Tonight my thoughts have been about my mom. She died 7 1/2 months ago. It seems so long ago and like yesterday all at the same time. Our relationship was different that many mother/daughter relationships. We weren't super close. I lived over 1000 miles away and in the last 3 years of her life I only saw her 7 times. We spoke on the phone semi-often but it was strained...on my end anyway. I had the chance to spend a week with my parents, without Ken or the kids, last January. The last time I saw my mom was when I hugged her goodbye at the airport. I told her I loved her and we hugged. I got teary eyed, promised her I'd be back in the summer to visit her and hugged her again and told I loved her again. As I waited in line to check my bag I turned back and watched dad drive away. At that moment I said to myself and maybe in a prayer also, I will see her again won't I? We knew she was sick with something but her cancer had not yet been discovered, even though it had already metastisized. Less than 2 weeks later we learned her cancer was back and 28 days after that we drove straight through from Kansas to Bremerton to attend her funeral.
I'm not telling you all this to get sympathy. At this moment, my blog is my journal or therapist. Here are some things I want to remember...or maybe I don't want to forget. Is that the same thing?
Mom thought Willow Tree Statues were creepy. Why don't they have face? It's just weird. She had 1 and it was on display in entertainment center, turned backwards. She didn't want to look at it. I was at home this weekend and it's still there, backs turned on everyone. It makes me laugh when I think about it now.
She wore big hair. She LOVED her big hair. When she was going through chemo the first time, I kind of thought she thought she lost her identity because she didn't have her beehive. When she finished chemo and her hair started growing back, she was the most beautiful I've ever seen her in my life. I wish she would have felt it or could have seen it. This time she was only on chemo for a couple weeks but it was long enough that she started losing her hair. Less than 48 hours before she died Gina gave her a haircut. She didn't shave her, but it was really short. Once again she looked very pretty. I feel sad that she didn't look like herself in her casket because her hair wasn't long and in an updo, even though Gina did a beautiful job on her hair.
She told me many times that she liked to practice the piano because she felt closer to her mom when she practiced than anywhere else. When I practice I just cry a lot. It takes me hours to get through my 'hour a day' and then I just feel more and more insecure about my abilities. She was so sure of herself in that area!
My birthday is in 10 days. Her's is 26 days after mine. We are 30 years apart and Nicole and I are 20 years apart. I loved the year we were 60, 30 and 10. I'm sad we won't see 63, 33 and 13. It actually makes me nauseated thinking about it.
###
* TASK TO COMPLETE *
Copy the text of the blog post about the writer's mom, starting with "My birthday is" and going on through "thinking about it.".

(Excerpts from a dataset)
###
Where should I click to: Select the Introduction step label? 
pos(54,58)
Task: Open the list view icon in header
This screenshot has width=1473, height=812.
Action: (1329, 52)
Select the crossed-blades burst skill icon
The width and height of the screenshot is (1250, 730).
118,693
###
* WRITTEN RESPONSE *
My birthday is in 10 days. Her's is 26 days after mine. We are 30 years apart and Nicole and I are 20 years apart. I loved the year we were 60, 30 and 10. I'm sad we won't see 63, 33 and 13. It actually makes me nauseated thinking about it.